» Objectif de l'exercice:
Poursuivez le jugement sur la demande d'asile d'Erika Rua Arango, à partir de la phrase qui suit la dernière du passage.

» Passage du texte:
• • • • • • •

Référence : 2021 CF 1016

Ottawa (Ontario), le 29 septembre 2021

En présence de l’honorable madame la juge Roussel

ENTRE :

ERIKA RUA ARANGO

demanderesse

et

LE MINISTRE DE LA CITOYENNETÉ ET DE L’IMMIGRATION

défendeur

JUGEMENT ET MOTIFS

I. Contexte

[1] La demanderesse sollicite le contrôle judiciaire d’une décision de la Section d’appel des réfugiés [SAR] rendue le 14 décembre 2020. Dans sa décision, la SAR rejette l’appel de la demanderesse et confirme la décision de la Section de la protection des réfugiés [SPR], selon laquelle la demanderesse n’a ni la qualité de réfugié au sens de la Convention, ni celle de personne à protéger.

[2] La demanderesse est citoyenne de la Colombie. Sa demande d’asile est fondée sur sa crainte d’être persécutée en raison de son orientation sexuelle.

[3] Le 19 décembre 2019, la SPR rejette la demande d’asile de la demanderesse. Bien qu’elle estime la demanderesse crédible quant à son orientation sexuelle, elle conclut que la demanderesse ne s’est pas déchargée de son fardeau de démontrer qu’elle ne pouvait se prévaloir de la protection des autorités dans son pays.

[4] En appel, la SAR estime que la question déterminante est celle de la protection de l’État. D’une part, elle reconnait que la demanderesse a été la cible d’actes discriminatoires, mais conclut toutefois qu’il ne s’agit pas de persécution. D’autre part, elle reconnait qu’il existe encore des lacunes en ce qui concerne la qualité de la protection de l’État en Colombie, mais conclut que la demanderesse n’a pas établi, selon la prépondérance des probabilités, qu’aucune protection adéquate n’est assurée. Elle confirme donc la décision de la SPR.

• • • • • • •

» Section des données:
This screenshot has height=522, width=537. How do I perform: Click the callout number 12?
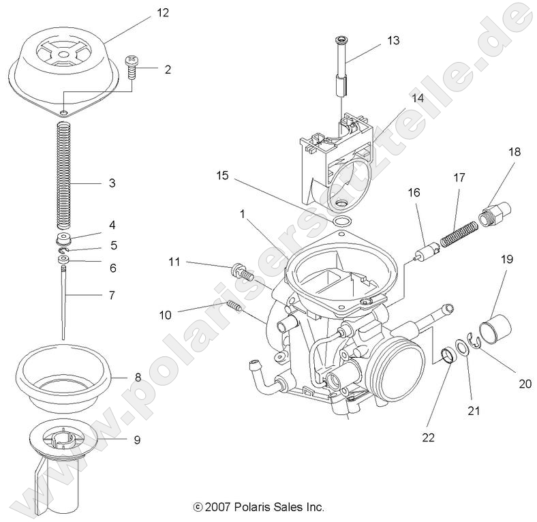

• • • • • • •

» La réponse:
[5] La demanderesse soutient que la SAR a commis une erreur dans sa conclusion de l’existence d’une protection adéquate de l’État.

II. Analyse

[6] La norme de contrôle applicable en l’espèce est celle de la décision raisonnable.

[7] Lorsque la norme du caractère raisonnable s’applique, la Cour doit s’assurer de bien comprendre le raisonnement suivi par le décideur afin de déterminer si la décision dans son ensemble est raisonnable. Elle doit se demander si la décision possède les « caractéristiques d’une décision raisonnable, soit la justification, la transparence et l’intelligibilité, et si la décision est justifiée au regard des contraintes factuelles et juridiques pertinentes qui ont une incidence sur celle‑ci » (Canada (Ministre de la Citoyenneté et de l’Immigration) c Vavilov, 2019 CSC 65 au para 99 [Vavilov]). De plus, il « incombe à la partie qui conteste la décision d’en démontrer le caractère déraisonnable » (Vavilov au para 100).

[8] La demanderesse reproche notamment à la SAR de ne pas avoir évalué la preuve documentaire objective sur la protection étatique en fonction de son profil. La demanderesse est en couple avec une citoyenne canadienne et elles sont les mères d’un enfant canadien. Alors qu’elle a passé la majeure partie de sa vie à cacher son orientation sexuelle, la demanderesse veut vivre sa situation familiale ouvertement comme elle peut le faire au Canada. Elle soutient également que la SAR a commis une erreur en comparant sa situation à celles d’autres groupes LGBT.

[9] La Cour ne peut souscrire aux arguments de la demanderesse.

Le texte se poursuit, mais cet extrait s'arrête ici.